Let’s all celebrate HATE.

I did some googling and found a very interesting article.

The short story with Kruger is that he’s definitely a neo-Nazi and the Portland police force circled the wagons to protect him against charges of police brutality even though they knew it and now they have a big mess on their hands.

This is a good article not just about Kruger.

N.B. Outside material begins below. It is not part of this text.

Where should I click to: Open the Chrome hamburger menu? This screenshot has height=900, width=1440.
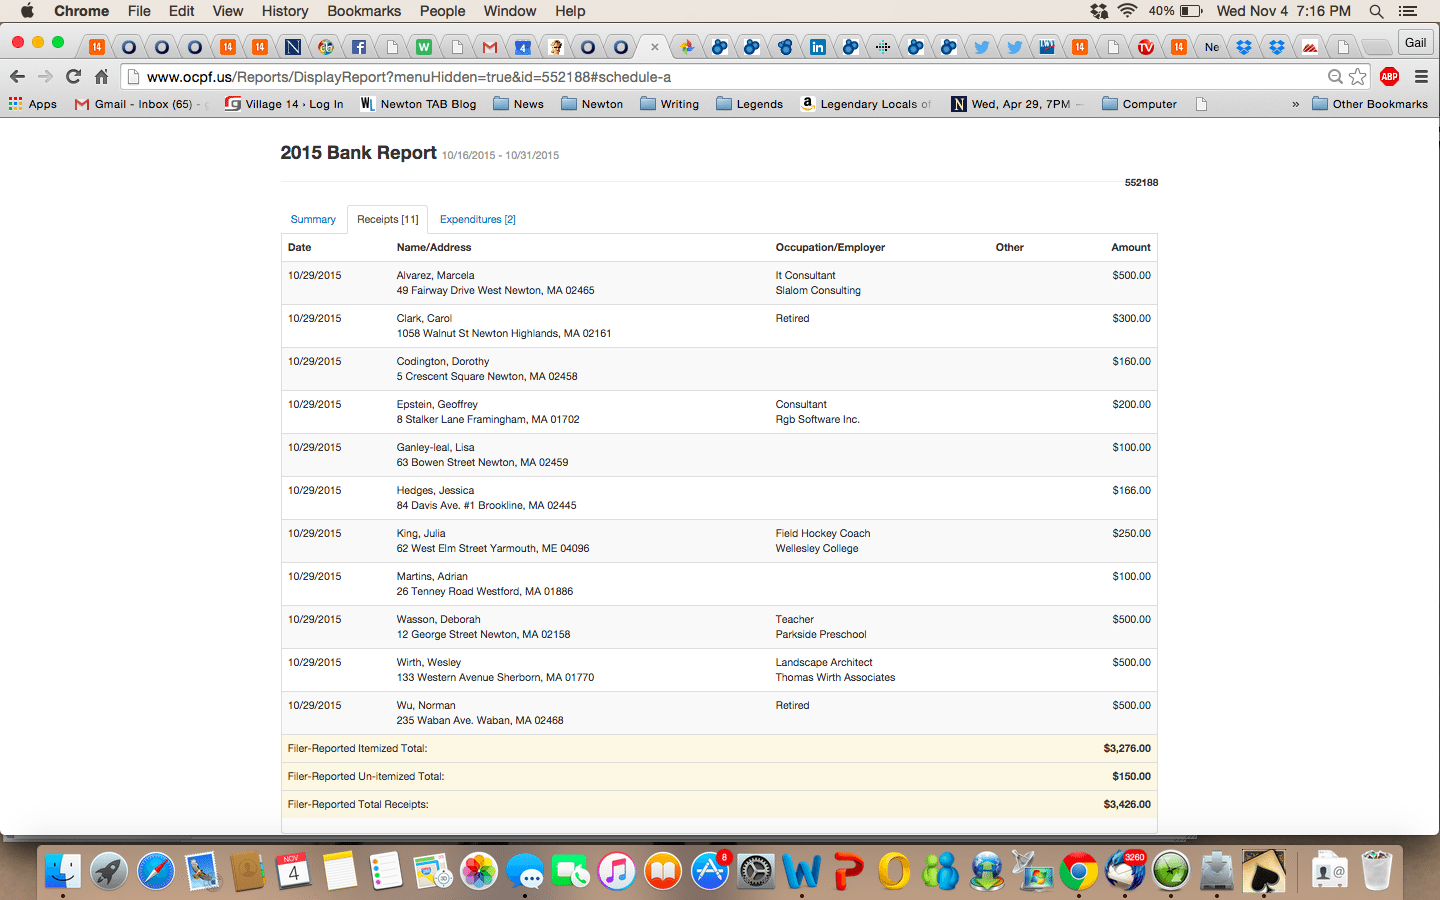click(x=1421, y=77)
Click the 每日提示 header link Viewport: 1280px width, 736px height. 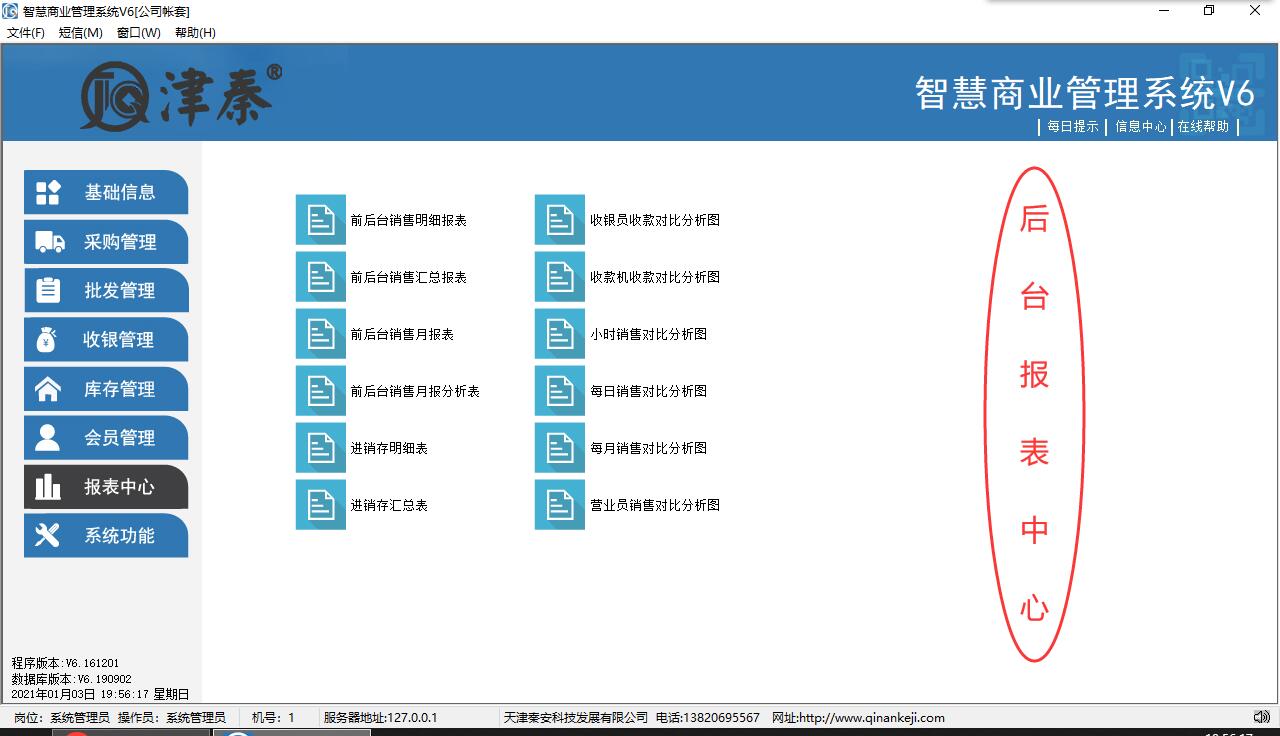tap(1072, 127)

Policing in general is not an impartial practice, but a method of social control, and this control runs along class and racial lines as well as gender, sexual identity, and so forth. While policing is often rationalized as “keeping people safe,” brutality, abuse and even killings are not aberrant, but are structurally part of the system of policing. Not everyone is protected by the police; in the final analysis, the cops tend towards protecting the status quo. Those on the other side of the American Dream experience policing differently. Modern policing in America traces back to—amongst other influences—the slave patrol system, and has changed as racial and class power have shifted and reconstructed themselves. Of particular note is the boom in mass incarceration—disproportionately affecting people of color and the poor—which followed from political attempts to roll back the gains of the 1960s, especially all that flowered from the Civil Rights movement. Policing and incarceration are at present intimately linked.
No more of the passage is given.